Monday, March 27, 2017

The Distraction of Reality

It will come as no surprise to anyone who knows me that I'm a fan of the Fargo TV series. There are few crime series that I think rival The Wire as best ever, and Fargo is a contender for the crown. The first two seasons of Fargo have been exceptionally tight, for viewers like myself, who love a series with a long overriding arc and strong characters, Fargo is top shelf.



We've recently been re-watching Fargo in preparation for the upcoming third season. It isn't necessary. Each season is a standalone season, with a different story. Most of the characters are different, and in the case of season 2, the few returning characters are much younger than they were in season one, and you're delving into a part of their history that informed them in season 1.

The real reason for the re-watch is simple. This is a great show that holds up to repeat viewing. As I told Brian yesterday, I think it's more enjoyable the second time around because there are so many things you pick up on that make more sense or have relevance that you may have missed in the first viewing. The attention to detail is phenomenal, and it's just that layered.



The series has been filmed in Calgary, Alberta, and the surrounding area. That's never bothered me at all, even as someone who lived in Calgary and the surrounding area for many years. In season one, a key part of the story includes Stavros Milos, who started Phoenix Foods.



The actual grocery store used? My grocery store, from when I was in college. I lived about a block and a half from it.

This weekend I learned that the third season, again filmed in Calgary and the surrounding area, would venture even closer to home for me.

Parts of the show have been filmed in Beiseker, where my ex and I owned a house and lived for several years. And another filing location is the Beiseker library... A place that I worked at. Other locations included Bragg Creek, where North of 60 was filmed.
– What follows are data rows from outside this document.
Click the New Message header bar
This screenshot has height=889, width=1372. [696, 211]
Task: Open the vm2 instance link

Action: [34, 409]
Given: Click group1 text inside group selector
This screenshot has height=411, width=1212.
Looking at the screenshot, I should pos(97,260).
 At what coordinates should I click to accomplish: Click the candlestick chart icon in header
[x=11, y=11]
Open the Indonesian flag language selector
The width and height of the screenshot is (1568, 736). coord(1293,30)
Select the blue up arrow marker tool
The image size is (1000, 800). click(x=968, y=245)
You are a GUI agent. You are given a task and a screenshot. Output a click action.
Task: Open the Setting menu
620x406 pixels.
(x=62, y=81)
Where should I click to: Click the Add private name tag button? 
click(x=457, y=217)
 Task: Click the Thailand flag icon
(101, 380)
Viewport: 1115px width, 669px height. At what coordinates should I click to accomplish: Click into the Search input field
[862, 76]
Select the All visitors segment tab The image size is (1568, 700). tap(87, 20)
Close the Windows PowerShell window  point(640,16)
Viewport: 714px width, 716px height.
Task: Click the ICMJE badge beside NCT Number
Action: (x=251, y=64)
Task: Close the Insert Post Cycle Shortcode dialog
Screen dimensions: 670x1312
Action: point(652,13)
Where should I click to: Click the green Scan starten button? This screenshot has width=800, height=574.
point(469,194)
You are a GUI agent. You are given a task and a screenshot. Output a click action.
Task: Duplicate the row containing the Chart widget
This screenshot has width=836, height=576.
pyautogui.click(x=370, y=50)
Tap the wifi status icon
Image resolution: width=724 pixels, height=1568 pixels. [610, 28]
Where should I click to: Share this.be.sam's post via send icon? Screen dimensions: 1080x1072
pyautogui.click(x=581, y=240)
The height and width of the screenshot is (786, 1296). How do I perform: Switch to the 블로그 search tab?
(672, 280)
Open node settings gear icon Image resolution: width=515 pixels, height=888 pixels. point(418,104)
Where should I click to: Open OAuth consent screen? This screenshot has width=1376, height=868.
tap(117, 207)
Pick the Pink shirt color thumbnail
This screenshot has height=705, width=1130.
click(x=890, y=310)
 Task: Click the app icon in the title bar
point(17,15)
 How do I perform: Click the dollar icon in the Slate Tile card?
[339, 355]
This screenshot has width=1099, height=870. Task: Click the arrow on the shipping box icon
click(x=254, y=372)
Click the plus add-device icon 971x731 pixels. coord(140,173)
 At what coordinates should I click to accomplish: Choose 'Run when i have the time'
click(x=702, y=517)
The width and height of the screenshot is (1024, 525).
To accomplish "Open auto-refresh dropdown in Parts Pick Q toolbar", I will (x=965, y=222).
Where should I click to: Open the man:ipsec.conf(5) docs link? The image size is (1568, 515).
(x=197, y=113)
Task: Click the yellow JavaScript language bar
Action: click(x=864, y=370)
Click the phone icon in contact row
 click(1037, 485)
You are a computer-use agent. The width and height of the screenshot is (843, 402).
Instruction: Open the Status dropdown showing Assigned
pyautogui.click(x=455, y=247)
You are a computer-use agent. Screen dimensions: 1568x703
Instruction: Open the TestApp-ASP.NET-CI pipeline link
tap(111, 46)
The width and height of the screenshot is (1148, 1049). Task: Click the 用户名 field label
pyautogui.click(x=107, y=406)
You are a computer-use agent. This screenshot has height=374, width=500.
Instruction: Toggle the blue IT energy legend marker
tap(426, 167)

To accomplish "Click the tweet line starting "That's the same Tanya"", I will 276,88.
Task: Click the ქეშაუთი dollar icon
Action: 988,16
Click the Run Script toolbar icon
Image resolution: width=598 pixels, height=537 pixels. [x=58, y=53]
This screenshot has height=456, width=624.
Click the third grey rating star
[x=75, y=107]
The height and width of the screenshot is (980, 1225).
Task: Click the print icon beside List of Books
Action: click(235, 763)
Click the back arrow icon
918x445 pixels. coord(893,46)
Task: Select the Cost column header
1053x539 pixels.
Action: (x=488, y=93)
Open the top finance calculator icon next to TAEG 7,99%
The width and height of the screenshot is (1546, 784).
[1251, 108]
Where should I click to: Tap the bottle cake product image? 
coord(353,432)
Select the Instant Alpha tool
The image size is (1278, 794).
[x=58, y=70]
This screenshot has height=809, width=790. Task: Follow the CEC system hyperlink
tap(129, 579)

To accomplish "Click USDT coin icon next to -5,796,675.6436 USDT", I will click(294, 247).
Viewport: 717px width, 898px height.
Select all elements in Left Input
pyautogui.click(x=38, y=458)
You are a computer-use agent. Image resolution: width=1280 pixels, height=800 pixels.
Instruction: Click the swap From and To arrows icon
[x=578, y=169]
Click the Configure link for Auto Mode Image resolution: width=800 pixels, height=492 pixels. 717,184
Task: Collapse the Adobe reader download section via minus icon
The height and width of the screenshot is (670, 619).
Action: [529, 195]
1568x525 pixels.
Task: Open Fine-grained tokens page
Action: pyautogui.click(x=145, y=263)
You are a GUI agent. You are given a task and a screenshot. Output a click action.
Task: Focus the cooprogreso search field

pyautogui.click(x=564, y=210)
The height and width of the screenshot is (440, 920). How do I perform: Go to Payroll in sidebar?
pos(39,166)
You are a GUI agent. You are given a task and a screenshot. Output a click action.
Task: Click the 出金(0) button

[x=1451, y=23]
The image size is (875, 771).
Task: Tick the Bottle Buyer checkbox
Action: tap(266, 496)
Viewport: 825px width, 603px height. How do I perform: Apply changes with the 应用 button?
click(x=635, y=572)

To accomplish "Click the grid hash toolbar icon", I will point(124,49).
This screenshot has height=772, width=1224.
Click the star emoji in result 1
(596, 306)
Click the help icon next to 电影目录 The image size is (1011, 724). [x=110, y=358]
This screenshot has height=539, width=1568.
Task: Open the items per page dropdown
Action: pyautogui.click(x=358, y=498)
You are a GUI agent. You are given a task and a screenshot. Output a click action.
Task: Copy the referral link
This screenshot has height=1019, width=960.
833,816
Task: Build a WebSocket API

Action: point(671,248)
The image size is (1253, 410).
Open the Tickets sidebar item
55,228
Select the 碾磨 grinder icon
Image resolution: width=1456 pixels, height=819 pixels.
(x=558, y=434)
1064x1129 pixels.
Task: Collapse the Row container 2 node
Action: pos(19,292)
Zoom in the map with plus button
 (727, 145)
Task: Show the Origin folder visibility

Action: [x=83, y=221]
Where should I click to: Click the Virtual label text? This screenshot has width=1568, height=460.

Personally, I'm really excited to see familiar sites and how they play out on the small screen. However, I also realize that this season will cut the closest to home. There may be flashes of stores I shopped in dozens of times, as well as restaurants I ate in. And part of the backdrop will be a place I worked in for a period of time.




While I don't think that will detract from my enjoyment of the show at all, I'm aware that when things cut close to home for some people it can be very distracting. How many cop shows follow police procedure to the letter? How many police procedures follow every detail precisely? They don't. Reality is almost always filtered to accommodate the needs of fiction.

The balancing act that writers must contend with is weighing the needs of the story versus the credibility of the content. When you can get a reader or viewer to completely embrace your work and dispense disbelief, or buy into your fiction, then you can successfully tell your story.

The setting may inform the story. There are things about specific places that, if gotten wrong, may make a local cringe or even abandon a story. I think as a Canadian, I'm accustomed to the distortion of Canada in story. One of my favorite slips was a reference to a town named Muskoka, when Muskoka is a district and not a town. Others might ignore than, but when you grew up in a town in Muskoka you can't deny they didn't do their homework. Did I stop watching the show? No. Canada is used as a fictional film backdrop for so many American shows it's just become something I think we overlook. Fargo isn't the first series to feature filming in Calgary or the surrounding area, and it won't be the last.

However, there is something distinct about how they've utilized their settings and created their world. It really works as a whole. I think Ewan McGregor said it best when he talked abut filming in the brutal cold winter this year. "I quite like it. I think when it gets really down to the minus 20s, I’m like ‘This is the real deal.’ This is what it’s meant to feel like. This is what it should feel like.”

The authenticity of the experience informs the art. How many of you have had that moment, when something in the fiction spoke to you as being so real that you connected with it deeply? I had that reading Laura Lippman's To The Power of Three, because the description related to the foot injury was so real that I - as a person who had their foot partially severed as a child - knew Laura must have suffered a foot injury she drew inspiration from, which she confirmed in an interview I did with her over ten years ago. Or when I read the opening of The Murder Exchange, and knew - as someone who almost drowned as a child (I was a nightmare kid, okay?) - that the author must have had an experience where they thought they could die.




When a setting I know is utilized in a way that creates a new setting, that makes it really become the fictional universe, it enriches the story. Done wrong, it can be a black mark. It's easier to do this in film than it is in books, but if you feel daunted by writing about a setting that you haven't visited or lived in, consider this: most people determine whether a work feels authentic to a location based on their perception of the location, rather than their experience with it. Sometimes, being believable is more important than reality... And if you're really stuck, there are usually community associations where you might be able to get in touch with someone who is more than happy to answer your questions and help you create an accurate representation of their world.

Back to Fargo, I'm going to put this challenge out there. If you haven't experienced Lorne Malvo messing with the minds of those around him for his own amusement, if you haven't watched Mr. Wrench and Mr. Numbers in action, if you haven't experienced Mike Milligan and the Kitchen brothers, if you haven't watched at least one season start to finish and weighed it as a whole, then you cannot argue that there's a better crime fiction show currently on television. This is one of the best shows that writers can watch to study villains who are so damned entertaining, you almost hate to see them brought down.